Un'azienda ha stabilito un rimborso di 50 centesimi di euro al giorno ai dipendenti che lavorano da casa. Una sorta di sostegno per le spese di consumo di energia elettrica, i costi dei servizi igienici e un'ora di accensione di riscaldamento nel periodo invernale. Non vengono considerate le spese di vitto, climatizzazione estiva, i costi per la rete internet e altri costi fissi. Ora la società si chiede se questi soldi, inseriti in busta paga, possano essere esclusi dal reddito di lavoro dipendente.

Il principio di omnicomprensività del reddito

È il Decreto n. 917/1986 del Presidente della Repubblica (TUIR) a stabilire che "tutte le somme e i valori in genere, a qualunque titolo percepiti nel periodo d'imposta, anche sotto forma di erogazioni liberali, in relazione al rapporto di lavoro" costituiscono reddito di lavoro dipendente. Questo è ormai definito "principio di onnicomprensività del concetto di reddito di lavoro dipendente fiscalmente rilevante", in base al quale sia gli emolumenti in denaro sia i valori corrispondenti ai beni, ai servizi ed alle opere offerti dal datore di lavoro ai propri dipendenti "costituiscono redditi imponibili e, in quanto tali, concorrono alla determinazione del reddito di lavoro dipendente". Questo vuol dire che tutte le somme che il datore di lavoro eroga al lavoratore, anche a titolo di rimborso spese, fanno reddito.

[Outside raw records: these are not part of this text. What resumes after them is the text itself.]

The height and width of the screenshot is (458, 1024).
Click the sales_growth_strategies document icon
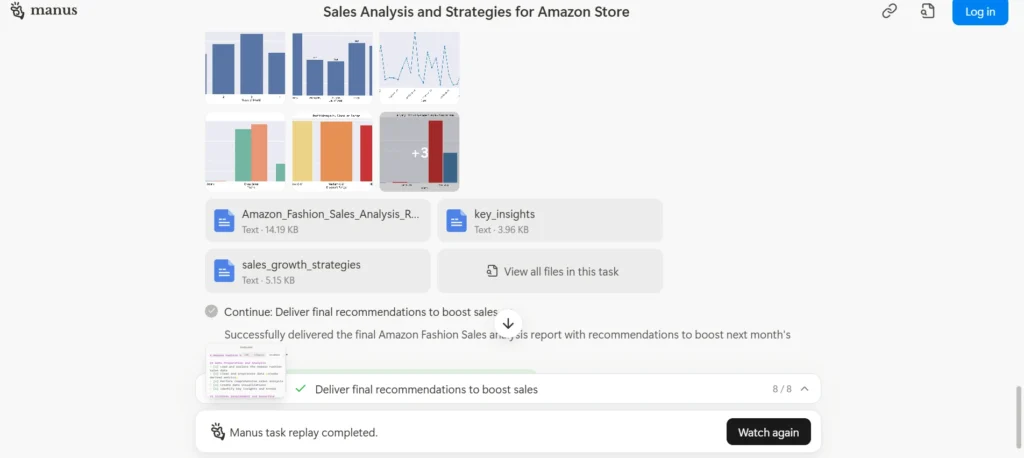[224, 270]
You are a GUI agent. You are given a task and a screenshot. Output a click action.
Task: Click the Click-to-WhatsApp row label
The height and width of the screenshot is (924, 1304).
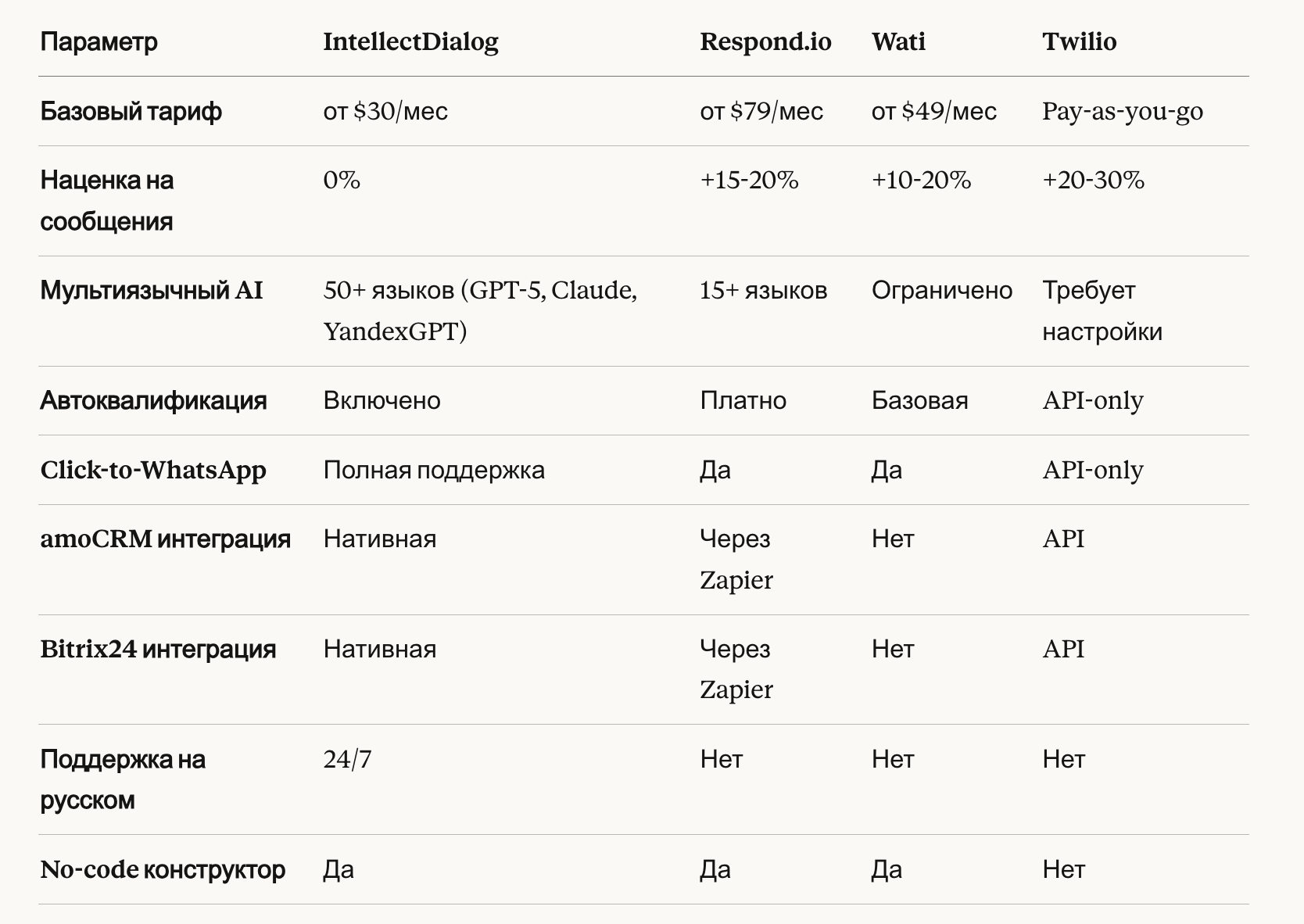[x=153, y=470]
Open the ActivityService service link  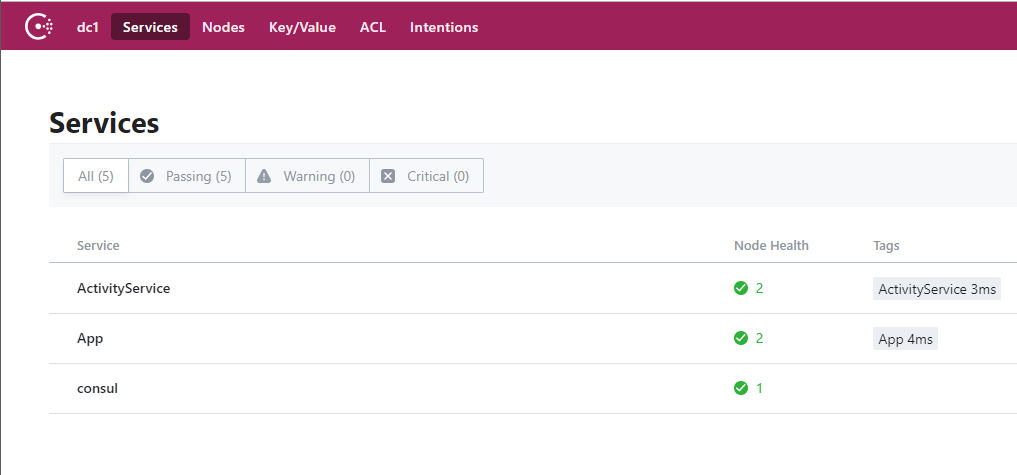coord(123,288)
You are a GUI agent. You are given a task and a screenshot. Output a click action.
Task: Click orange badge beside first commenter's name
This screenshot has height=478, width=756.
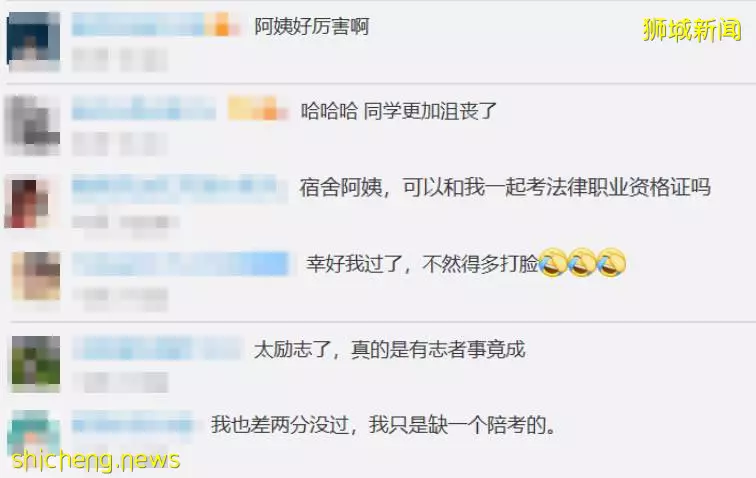(x=222, y=25)

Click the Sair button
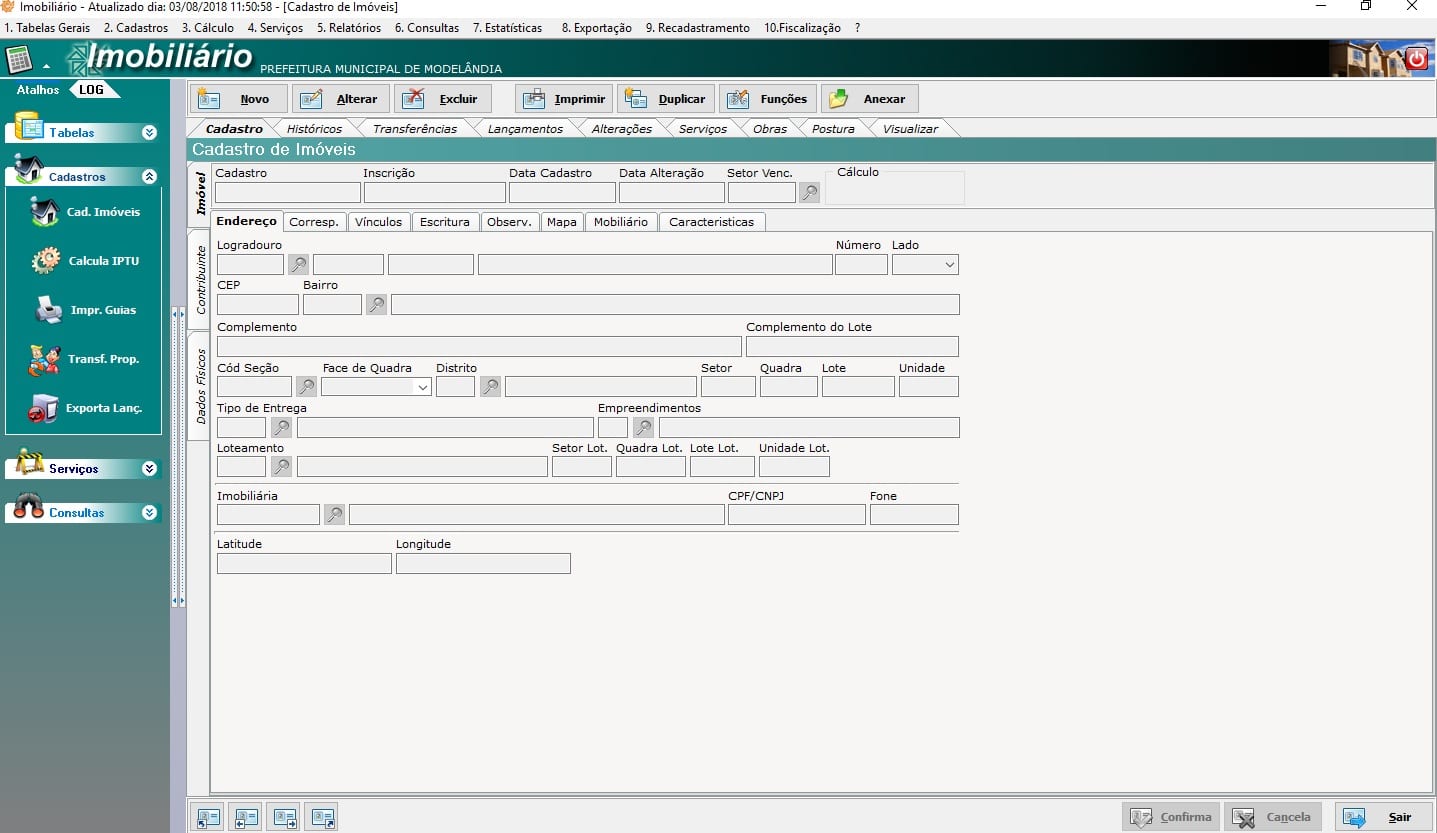pyautogui.click(x=1382, y=817)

L'esclusione di alcuni rimborsi

Con una apposita circolare dell'Agenzia delle Entrate (la n. 326/1997), è stato affermato che possono essere esclusi da imposizione "quei rimborsi che riguardano spese, diverse da quelle sostenute per produrre il reddito, di competenza del datore di lavoro, anticipate dal dipendente, ad esempio, per l'acquisto di beni strumentali di piccolo valore, quali la carta della fotocopia o della stampante, le pile della calcolatrice, etc..". Il concetto della onnicomprensività di reddito di lavoro dipendente, è stato poi approfondito con la risoluzione n. 178/E del 2003, che ha chiarito che non concorrono alla formazione della base imponibile le somme "che non costituiscono un arricchimento per il lavoratore (è il caso, ad esempio, degli indennizzi ricevuti a mero titolo di reintegrazione patrimoniale) e che non sono fiscalmente rilevanti, in capo al dipendente, le erogazioni effettuate per un esclusivo interesse del datore di lavoro".

I consumi sostenuti nell'interesse esclusivo del datore di lavoro

Nel caso specifico, dicono gli uffici dell'Agenzia delle Entrate, si può tranquillamente affermare che i dipendenti in smart working affrontino consumi nell'interesse esclusivo del datore di lavoro. Ed è per questo, conclude l'Agenzia, che le somme erogate dall'azienda ai lavoratori, per rimborsarli dai costi sostenuti, non sono imponibili ai fini Irpef.